Literatura e liberdade: conta outra!

Com a devida apropriação do título, apresentado na revista literária Quatro Cinco Um, demonstro a minha indignação com os livros da Coleção Conta Pra Mim, que têm como mascote um ursinho como o da série americana Star Wars – um bom representante da nossa fauna – e cujo filmete de propaganda apresenta imagens idealizadas de famílias, casas e personagens perfeitos. Histórias adulteradas de acordo com ideologias questionáveis, desenhos infantilizados e total falta de envolvimento de especialistas, autores e ilustradores de literatura infantil. Tudo feito de forma autocrática por pessoas que não conhecem a evolução e a qualidade da literatura infantil editada no país. Isso sem citar os recursos envolvidos, a falta de transparência e de licitação, que premiou determinados escolhidos.
Fico com as mensagens de quem entende e escreve para crianças:

“Muitas adaptações partem do princípio equivocado de que as crianças não devem lidar com a tristeza, mas é melhor oferecer a tristeza nas histórias e dialogar com as crianças sobre a melhor forma de lidar com ela. Mesmo com o uso de metáforas e do imaginário, permitindo diferentes leituras, nada mais real do que os contos de fadas.” Marina Colasanti

“Se formos protegidos das coisas obscuras, não teremos nenhuma defesa nem entendimento algum sobre elas quando ocorrerem em nossas vidas. É importante que as crianças saibam que o sombrio pode ser derrotado. Que elas têm poder sobre ele. Devemos dizer a elas: você pode lutar contra isso, você pode vencer. Porque as crianças podem. Mas, antes, precisam saber que essas coisas existem.” Neil Gaiman

Para consolar nossa alma, já tão sofrida com o isolamento e a crescente perda de vidas com a pandemia, apresento lançamentos incríveis que ajudam a pensar:

Benjamina – Nelson Cruz (Miguilim) – Uma obra de resistência, segundo a apresentação de Fabíola Farias. O autor reinventa os troncos retorcidos que restaram das árvores cortadas de uma avenida em Belo Horizonte em pinturas sobre caixas de papelão, com imagens que revelam consumo e lixo e formam um contraste entre natureza e humanidade. Os Ficus Benjamina, árvores centenárias, se apresentam decepados e mutilados, tornando a paisagem árida e triste. O autor os torna perenes e ofendidos!

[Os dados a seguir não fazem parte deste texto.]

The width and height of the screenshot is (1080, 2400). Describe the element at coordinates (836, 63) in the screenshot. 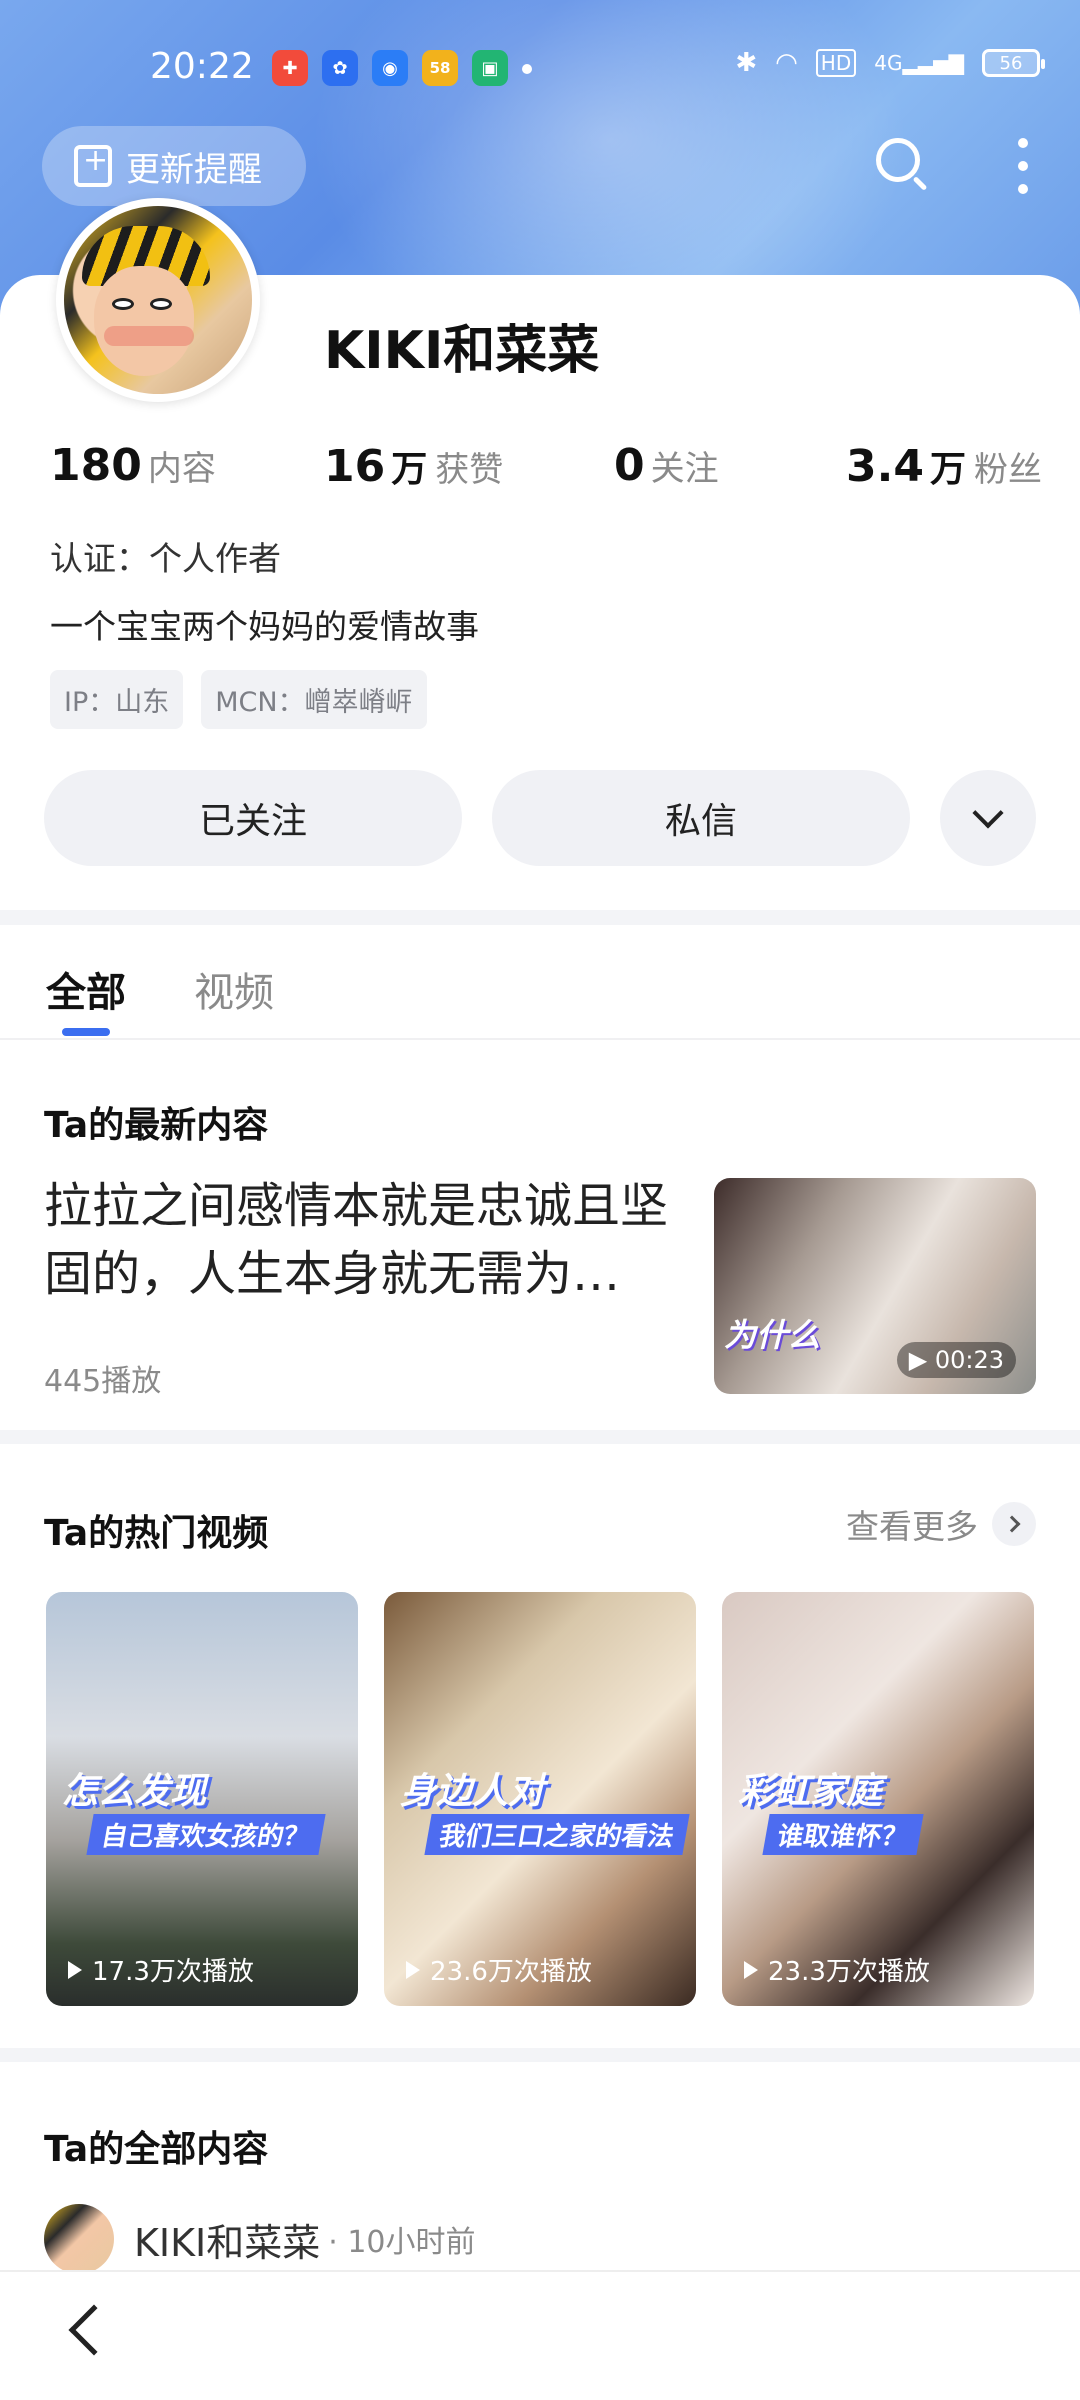

I see `hd-icon: HD` at that location.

Três – Stephen Michael King – tradução de Gilda de Aquino (Brinque-Book) – Um tema recorrente nos nossos trabalhos tem sido a inclusão de temas polêmicos na sala de aula e na conversa com as crianças. Lidar com deficiências é uma situação bem difícil e o autor torna isso delicado e oportuno, criando a possibilidade do tema ser levado aos pequenos com naturalidade. Na quarta capa, a síntese da mensagem: esta história comovente vai lhe mostrar que perfeito é ser como você é!

A Cidade dos Corações de Corda – Roberto de Freitas – ilustrações de Lelis (Abacatte) – Ter um coração de corda significa esquecer a dor, a tristeza, a compaixão. O novo invento permite excluir os sentimentos e parar de sofrer, e é simples de usar, como uma caixinha de música, basta dar corda. Mas, onde ficam as memórias, a esperança, a amizade, a saudade? Nostalgia e solidão acabam por reverter essa história, afinal, Só amor constrói / Só o amor faz bem. Só ele é capaz de fazer / Feliz alguém!

O menino e o Tuim – Rubem Braga, ilustrações de Alexandre Camanho (Global) – Quem me apresentou a esse texto foi a querida Maria Neila Geaquinto, bibliotecária no Espírito Santo e apaixonada pela obra de seu conterrâneo. Mais uma história para falar de um assunto difícil – a morte. A narrativa apresenta a interferência do homem nas leis da natureza, no caso, um menino que adota um filhote de pássaro, um tuim. Apesar dos avisos do pai, com temor e amor, o menino se apega à pequenina ave sem saber que o destino já estava traçado.

Como Eu Cheguei Aqui? – Philip Bunting, tradução de Gilda de Aquino (Brinque-Book) – Livro eleito, em 2019, um dos melhores livros infantis da Austrália (Children’s Book Council). Apresentar a história da criação do mundo e a evolução do homem para crianças pode não ser uma tarefa fácil. O autor e ilustrador Philip Bunting desenvolve o tema contando a história da evolução até os dias de hoje, inserindo nela o pequeno leitor. Oportuno, inteligente e criativo, o livro tem por finalidade mais do que fornecer respostas, motivar perguntas. E a Terra não é plana!